CoLab TPUsVon Eric Antoine Scuccimarra
The other day I was having problems with a CoLab notebook and I was trying to debug it when I noticed that TPU is now an option for runtime type. I found no references to this in the CoLab documentation, but apparently it was quietly introduced only recently. If anyone doesn't know, TPUs are chips designed by Google specifically for matrix multiplications and are supposedly incredibly fast. Last I checked the cost to rent one through GCP was about $6 per hour, so the ability to have access to one for free could be a huge benefit.
As TPUs are specialized chips you can't just run the same code as on a CPU or a GPU. TPUs do not support all TensorFlow operations and you need to create a special optimizer to be able to take advantage of the TPU at all. The model I was working with at the time was created using TensorFlow's Keras API so I decided to try to convert that to be TPU compatible in order to test it.
Normally you would have to use a cross shard optimizer, but there is a shortcut for Keras models:
TPU_WORKER = 'grpc://' + os.environ['COLAB_TPU_ADDR']
# create network and compiler
tpu_model = tf.contrib.tpu.keras_to_tpu_model(
keras_model, strategy = tf.contrib.tpu.TPUDistributionStrategy(
The first line finds an available TPU and gets it's address. The second line takes your keras model as input and converts it to a TPU compatible model. Then you would train the model using tpu_model.fit() instead of keras_model. This was the easy part.
For this particular model I am using a lot of custom functions for loss and metrics. Many of the functions turned out to not be compatible with TPUs so had to be rewritten. While at the time this was annoying, it turned out to be worth it regardless of the TPU because I had to optimize the functions in order to make them compatible with TPUs. The specific operations which were not compatible were non-matrix ops - logical operations and boolean masks specifically. Some of the code was downright hideous and this forced me to sit down and think through it and re-write it in a much cleaner manner, vectorizing as much as possible.
After all that effort, so far my experience with the TPUs hasn't been all that great. I can train my model with a significantly larger batch size - whereas on an Nvidia K80 16 was the maximum batch size, I am currently training with batches of 64 on the TPU and may be able to push that even higher. However the time per epoch hasn't really improved all that much - it is about 1750 seconds on the TPU versus 1850 seconds on the K80. I have read code may need to be altered more to take full advantage of TPUs and I have not really tried playing with the batch size to see how that changes the performance yet.

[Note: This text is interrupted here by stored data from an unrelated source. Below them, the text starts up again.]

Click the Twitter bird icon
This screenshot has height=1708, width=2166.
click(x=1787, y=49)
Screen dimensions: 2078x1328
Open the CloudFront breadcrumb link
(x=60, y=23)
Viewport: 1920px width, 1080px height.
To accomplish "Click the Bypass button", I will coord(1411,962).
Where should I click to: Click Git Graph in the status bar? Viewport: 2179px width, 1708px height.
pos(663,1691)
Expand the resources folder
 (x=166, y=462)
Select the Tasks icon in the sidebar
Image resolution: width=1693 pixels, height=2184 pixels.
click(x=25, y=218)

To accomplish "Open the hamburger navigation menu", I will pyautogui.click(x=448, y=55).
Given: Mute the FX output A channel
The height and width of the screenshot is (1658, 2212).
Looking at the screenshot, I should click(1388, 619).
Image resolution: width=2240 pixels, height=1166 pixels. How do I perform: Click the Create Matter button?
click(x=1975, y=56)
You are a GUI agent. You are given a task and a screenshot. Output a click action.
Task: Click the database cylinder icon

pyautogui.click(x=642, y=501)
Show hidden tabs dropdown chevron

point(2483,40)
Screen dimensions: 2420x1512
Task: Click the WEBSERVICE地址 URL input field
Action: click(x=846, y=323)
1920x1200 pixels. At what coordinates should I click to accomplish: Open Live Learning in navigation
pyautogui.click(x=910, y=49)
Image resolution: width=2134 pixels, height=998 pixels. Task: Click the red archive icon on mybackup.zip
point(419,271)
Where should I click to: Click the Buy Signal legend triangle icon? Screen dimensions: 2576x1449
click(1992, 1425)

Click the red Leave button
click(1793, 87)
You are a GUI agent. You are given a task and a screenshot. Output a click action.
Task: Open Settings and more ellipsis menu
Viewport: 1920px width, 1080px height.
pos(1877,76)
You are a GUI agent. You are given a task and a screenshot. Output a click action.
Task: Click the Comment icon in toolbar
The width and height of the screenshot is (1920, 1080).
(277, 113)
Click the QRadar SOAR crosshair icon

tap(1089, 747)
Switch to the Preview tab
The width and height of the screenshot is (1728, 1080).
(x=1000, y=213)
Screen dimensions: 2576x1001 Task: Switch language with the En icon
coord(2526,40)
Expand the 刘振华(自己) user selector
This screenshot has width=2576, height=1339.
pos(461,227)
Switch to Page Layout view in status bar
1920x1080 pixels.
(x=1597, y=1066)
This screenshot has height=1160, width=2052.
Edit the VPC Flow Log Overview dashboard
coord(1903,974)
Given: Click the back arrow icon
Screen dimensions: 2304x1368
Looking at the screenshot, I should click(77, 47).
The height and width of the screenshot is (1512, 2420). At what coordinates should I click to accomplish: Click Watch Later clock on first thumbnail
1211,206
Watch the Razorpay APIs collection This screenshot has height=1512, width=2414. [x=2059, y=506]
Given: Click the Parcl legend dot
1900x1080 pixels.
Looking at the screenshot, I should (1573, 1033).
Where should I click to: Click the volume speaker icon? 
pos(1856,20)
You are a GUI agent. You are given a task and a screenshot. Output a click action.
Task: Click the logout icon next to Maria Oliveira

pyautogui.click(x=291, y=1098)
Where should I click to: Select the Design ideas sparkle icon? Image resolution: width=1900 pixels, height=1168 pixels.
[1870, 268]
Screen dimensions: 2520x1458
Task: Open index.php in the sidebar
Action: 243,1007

I suspect that if I did some more research about TPUs and coded the model to be optimized for a TPU from scratch there might be a more noticeable performance gain, but this is based solely on having heard other people talk about how fast they are and not from my experience.
Update - I have realized that the data augmentation is the bottleneck which is limiting the speed of training. I am training with a Keras generator which performs the augmentation on the CPU and if this is removed or reduced the TPUs do, in fact, train significantly faster than a GPU and also yield better results.